Allí conocen a Clive (Ron Randell), un americano típico,y en su recorrido por
la noche berlinesa recalan en el Alhambra Palace Garden para terminar en un
cabaretucho con dibujos de Grosz en las paredes y sus modelos en la barra.
Natalia Landauer
(Shelley Winters) es alumna de Isherwood. Admira la falta de convencionalismo
de Sally, que se pinta las uñas de verde y duerme desnuda… “Después de una
noche de frenesí no hay nada como dos huevos duros con salsa picante;
prácticamente vivo de eso”. Fritz intenta seducirla, pero las cosas cada vez se
ponen más difíciles. Sus padres, que son judíos, reciben todos los días
amenazas. Fraü Schneider da voz a la burguesía pronazi que acusa de la
inflación a los judíos.
Cuando Sally se va
con Clive, Isherwood se pone enfermo. Lo llevan a casa y organizan una fiesta
que constituye un muestrario de tipos excéntricos, con sesiones sucesivas de
masaje, fisioterapia y electroterapia incluida. El responsable de esta última
es un auténtico mad doctor,
cadavérico y con perilla, armado de toda clase de arneses. Tanto por su tono
como por su situación en el desarrollo argumental esta larga escena resulta tan
chocante como injustificada.
Clive planea un viaje
para los tres, porque Alemania se está poniendo imposible. Las fantasías
turísticas de Sally tienen un contrapunto patético en el entierro de un judío.

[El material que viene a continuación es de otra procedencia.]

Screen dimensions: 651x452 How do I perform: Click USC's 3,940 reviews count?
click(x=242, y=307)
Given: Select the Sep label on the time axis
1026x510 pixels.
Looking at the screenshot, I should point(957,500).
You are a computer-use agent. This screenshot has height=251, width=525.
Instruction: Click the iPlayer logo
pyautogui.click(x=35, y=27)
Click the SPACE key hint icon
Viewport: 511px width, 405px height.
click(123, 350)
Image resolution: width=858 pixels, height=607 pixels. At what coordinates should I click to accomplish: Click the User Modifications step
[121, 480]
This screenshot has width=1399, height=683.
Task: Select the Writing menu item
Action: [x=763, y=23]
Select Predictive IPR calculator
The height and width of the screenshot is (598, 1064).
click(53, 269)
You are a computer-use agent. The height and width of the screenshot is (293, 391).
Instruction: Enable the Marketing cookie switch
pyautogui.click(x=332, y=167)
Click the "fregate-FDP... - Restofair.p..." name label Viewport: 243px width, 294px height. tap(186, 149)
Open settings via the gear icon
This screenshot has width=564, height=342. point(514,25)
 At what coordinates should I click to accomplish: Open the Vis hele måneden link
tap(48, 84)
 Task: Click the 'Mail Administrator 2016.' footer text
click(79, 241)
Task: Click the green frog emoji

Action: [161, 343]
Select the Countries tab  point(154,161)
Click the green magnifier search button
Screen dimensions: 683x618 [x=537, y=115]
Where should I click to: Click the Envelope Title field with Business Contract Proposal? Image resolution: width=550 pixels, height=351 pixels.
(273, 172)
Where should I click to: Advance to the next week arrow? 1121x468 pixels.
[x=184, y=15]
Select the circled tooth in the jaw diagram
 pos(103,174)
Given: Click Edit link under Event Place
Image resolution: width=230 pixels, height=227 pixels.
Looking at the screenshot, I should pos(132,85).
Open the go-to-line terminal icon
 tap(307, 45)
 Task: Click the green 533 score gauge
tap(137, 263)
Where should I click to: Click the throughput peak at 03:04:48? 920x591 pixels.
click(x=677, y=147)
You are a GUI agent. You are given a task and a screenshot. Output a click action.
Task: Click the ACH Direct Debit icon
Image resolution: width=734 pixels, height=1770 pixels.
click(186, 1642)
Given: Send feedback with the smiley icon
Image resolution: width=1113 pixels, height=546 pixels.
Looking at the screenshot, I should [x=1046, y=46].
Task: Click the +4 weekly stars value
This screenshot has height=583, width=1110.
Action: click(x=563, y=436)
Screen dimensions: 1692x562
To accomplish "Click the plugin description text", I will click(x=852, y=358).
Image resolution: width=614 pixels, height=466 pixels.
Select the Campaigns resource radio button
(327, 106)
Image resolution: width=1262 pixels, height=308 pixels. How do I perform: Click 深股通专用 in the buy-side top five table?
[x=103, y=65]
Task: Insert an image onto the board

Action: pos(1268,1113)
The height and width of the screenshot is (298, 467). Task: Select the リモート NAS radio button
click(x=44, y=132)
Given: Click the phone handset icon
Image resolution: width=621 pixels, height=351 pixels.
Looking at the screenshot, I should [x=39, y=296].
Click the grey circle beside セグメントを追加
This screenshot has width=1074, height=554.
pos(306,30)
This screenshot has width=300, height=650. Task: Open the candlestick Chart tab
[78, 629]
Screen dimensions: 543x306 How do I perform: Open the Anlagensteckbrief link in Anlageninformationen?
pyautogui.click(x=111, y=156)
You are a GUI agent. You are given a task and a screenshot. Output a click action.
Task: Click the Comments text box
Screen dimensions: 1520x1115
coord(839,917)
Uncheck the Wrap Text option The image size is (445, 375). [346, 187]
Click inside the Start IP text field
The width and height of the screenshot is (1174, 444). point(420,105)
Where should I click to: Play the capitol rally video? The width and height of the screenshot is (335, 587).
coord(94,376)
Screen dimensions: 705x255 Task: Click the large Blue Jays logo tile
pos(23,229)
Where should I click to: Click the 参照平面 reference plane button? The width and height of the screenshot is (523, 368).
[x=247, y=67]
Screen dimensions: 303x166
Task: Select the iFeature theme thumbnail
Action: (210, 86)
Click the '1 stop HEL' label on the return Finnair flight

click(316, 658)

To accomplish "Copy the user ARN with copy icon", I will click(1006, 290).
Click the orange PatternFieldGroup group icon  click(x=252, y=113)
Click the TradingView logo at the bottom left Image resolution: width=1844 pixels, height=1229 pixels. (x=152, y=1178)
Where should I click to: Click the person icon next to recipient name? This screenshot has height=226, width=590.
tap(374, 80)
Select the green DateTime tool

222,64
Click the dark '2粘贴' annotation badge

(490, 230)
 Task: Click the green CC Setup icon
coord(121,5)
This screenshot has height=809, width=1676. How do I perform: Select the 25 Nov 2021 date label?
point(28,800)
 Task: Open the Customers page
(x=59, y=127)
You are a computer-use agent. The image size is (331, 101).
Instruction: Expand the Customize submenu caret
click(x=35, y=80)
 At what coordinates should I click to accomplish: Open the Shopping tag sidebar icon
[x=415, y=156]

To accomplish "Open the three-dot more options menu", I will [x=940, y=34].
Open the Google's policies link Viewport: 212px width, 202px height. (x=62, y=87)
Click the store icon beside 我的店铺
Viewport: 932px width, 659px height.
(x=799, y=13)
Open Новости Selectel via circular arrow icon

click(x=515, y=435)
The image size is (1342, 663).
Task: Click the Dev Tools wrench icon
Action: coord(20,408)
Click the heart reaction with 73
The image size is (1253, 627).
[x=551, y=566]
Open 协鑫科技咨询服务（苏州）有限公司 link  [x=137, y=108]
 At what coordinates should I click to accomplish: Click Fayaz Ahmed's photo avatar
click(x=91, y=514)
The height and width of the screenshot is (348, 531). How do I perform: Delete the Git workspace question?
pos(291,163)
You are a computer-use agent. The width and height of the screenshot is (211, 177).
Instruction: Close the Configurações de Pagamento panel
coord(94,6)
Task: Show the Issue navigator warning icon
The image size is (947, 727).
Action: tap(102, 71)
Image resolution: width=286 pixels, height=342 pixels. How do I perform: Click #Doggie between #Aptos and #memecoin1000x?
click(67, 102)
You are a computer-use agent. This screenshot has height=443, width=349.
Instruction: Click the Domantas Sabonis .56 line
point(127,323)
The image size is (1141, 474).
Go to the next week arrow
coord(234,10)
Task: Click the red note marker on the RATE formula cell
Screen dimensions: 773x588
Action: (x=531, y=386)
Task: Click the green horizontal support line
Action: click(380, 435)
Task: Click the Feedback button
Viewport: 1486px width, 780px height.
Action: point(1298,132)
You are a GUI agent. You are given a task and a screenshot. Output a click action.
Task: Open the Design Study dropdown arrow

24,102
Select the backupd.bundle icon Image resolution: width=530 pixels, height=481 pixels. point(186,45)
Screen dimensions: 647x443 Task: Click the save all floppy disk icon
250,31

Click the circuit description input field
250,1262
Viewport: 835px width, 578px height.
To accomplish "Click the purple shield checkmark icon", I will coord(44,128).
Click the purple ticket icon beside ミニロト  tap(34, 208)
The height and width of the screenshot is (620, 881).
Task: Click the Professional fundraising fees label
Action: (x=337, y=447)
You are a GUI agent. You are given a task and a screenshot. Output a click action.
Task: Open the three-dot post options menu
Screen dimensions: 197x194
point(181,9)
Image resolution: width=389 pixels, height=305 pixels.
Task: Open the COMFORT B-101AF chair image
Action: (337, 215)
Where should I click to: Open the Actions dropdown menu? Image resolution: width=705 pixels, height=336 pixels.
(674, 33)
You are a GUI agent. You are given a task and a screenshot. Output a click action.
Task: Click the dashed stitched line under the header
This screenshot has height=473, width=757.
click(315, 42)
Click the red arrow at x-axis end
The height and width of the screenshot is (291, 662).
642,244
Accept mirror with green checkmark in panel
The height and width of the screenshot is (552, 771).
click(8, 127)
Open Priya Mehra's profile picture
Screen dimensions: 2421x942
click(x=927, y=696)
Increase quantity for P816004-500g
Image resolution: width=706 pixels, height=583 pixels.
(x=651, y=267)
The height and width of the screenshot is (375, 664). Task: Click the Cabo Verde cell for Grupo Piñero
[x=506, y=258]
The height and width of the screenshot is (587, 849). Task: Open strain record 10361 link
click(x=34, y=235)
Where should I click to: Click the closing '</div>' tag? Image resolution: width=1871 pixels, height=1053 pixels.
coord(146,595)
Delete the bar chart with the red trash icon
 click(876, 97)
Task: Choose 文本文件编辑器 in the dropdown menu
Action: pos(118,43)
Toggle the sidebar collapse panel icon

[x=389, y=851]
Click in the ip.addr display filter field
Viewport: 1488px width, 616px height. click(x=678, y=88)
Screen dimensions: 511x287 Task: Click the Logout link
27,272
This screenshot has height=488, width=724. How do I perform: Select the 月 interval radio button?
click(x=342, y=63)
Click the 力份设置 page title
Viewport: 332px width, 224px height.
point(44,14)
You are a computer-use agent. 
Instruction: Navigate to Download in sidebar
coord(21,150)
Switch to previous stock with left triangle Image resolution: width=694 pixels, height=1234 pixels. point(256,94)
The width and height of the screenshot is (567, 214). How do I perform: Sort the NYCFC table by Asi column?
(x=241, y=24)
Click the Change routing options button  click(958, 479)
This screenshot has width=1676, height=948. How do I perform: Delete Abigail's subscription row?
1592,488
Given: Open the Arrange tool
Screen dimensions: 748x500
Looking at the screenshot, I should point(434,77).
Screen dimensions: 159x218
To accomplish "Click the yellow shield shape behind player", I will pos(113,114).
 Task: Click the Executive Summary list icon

La discusión con Sally, que está embarazada y ha decidido abortar, y el
reconocimiento de Fritz de su condición de judío, alumbran la toma de
conciencia de Isherwood, que olvida su bloqueo y empieza a escribir. Un editor
le encarga un montón de reportajes sobre ciudades. 250 dólares y todos los
gastos pagados.
La trama todavía se
enreda en un par de giros más –el embarazo era falso, Sally consigue que un
amigo de Clive la lleve a París…-, antes de regresar al presente y colarle al
espectador un final feliz más falso que un marco con la efigie de Isabel II.
De Pimlico a Berlín
Extraña ver relacionado
con una empresa como ésta a Henry Cornelius, cuyo nombre asociamos
inmediatamente a alguno de los títulos más señeros de la comedia Ealing y
post-Ealing, como Passport to Pimlico
(Pasaporte para Pimlico, 1949) y Genevieve (Genoveva, 1953). Sin embargo, Cornelius provenía de una familia de
origen judío-alemán y en los años treinta había colaborado con Max Reinhardt y
dirigido teatro allí, antes de escapar primero a Francia y luego a Gran Bretaña
huyendo de la barbarie nazi, por lo que el material parecía ideal para él.
Sin embargo, en esta
ocasión no acertó con la crítica ni con el público y el ambiente de los
cabarets berlineses y la ambigüedad moral del periodo prebélico quedaron mucho
mejor reflejadas en la versión musical de Kander y Ebb estrenada en Broadway en
1966. De la adaptación cinematográfica de Bob Fosse tratará nuestra próxima
entrega.
¡Ah! Aviso para
navegantes: no se les ocurra ver I Am a
Camera con su doblaje en castellano. Resulta doblemente insufrible.
I Am a Camera (Soy
una cámara, 1955)
Producción:
Romulus Films (GB)
Director:
Henry Cornelius.
Guión: John
Collier, basado en la obra homónima de John Van Druten (1951), que se basaba a
su vez en los relatos de Christopher Isherwood reunidos en “Goodbye to Berlin”
(1939).
Intérpretes:
Julie Harris (Sally Bowles), Laurence Harvey (Christopher Isherwood), Shelley
Winters (Natalia Landauer), Ron Randell (Clive), Lea Seidl (fräulein
Schneider), Anton Diffring (Fritz Wendel), Ina De La Haye (Herr Landauer), Jean
Gargoet (Pierre), Stanley Maxted (el editor), Alexis Bobrinskoy (el propietario
del Troika), André Mikhelson (el jefe de camareros del Troika), Frederick Valk
(el médico), Julia Arnall (una modelo), Tutte Lemkow, Patrick McGoohan.
98 min.
Blanco y negro.
2 comentarios:
Pués yo creo que la tengo en castellano,en fin,sin duda es mejor el Cornelius de las comedias que del drama pero lo hecho hecho está y hay que vivir con ello.
Y a mucha honra, don angeluco. Cualquiera que haya dirigido Pasaporte para Pimlico puede dormir en los laureles, si le place.
En esta ocasión, ya decimos, el doblaje es especialmente desafortunado.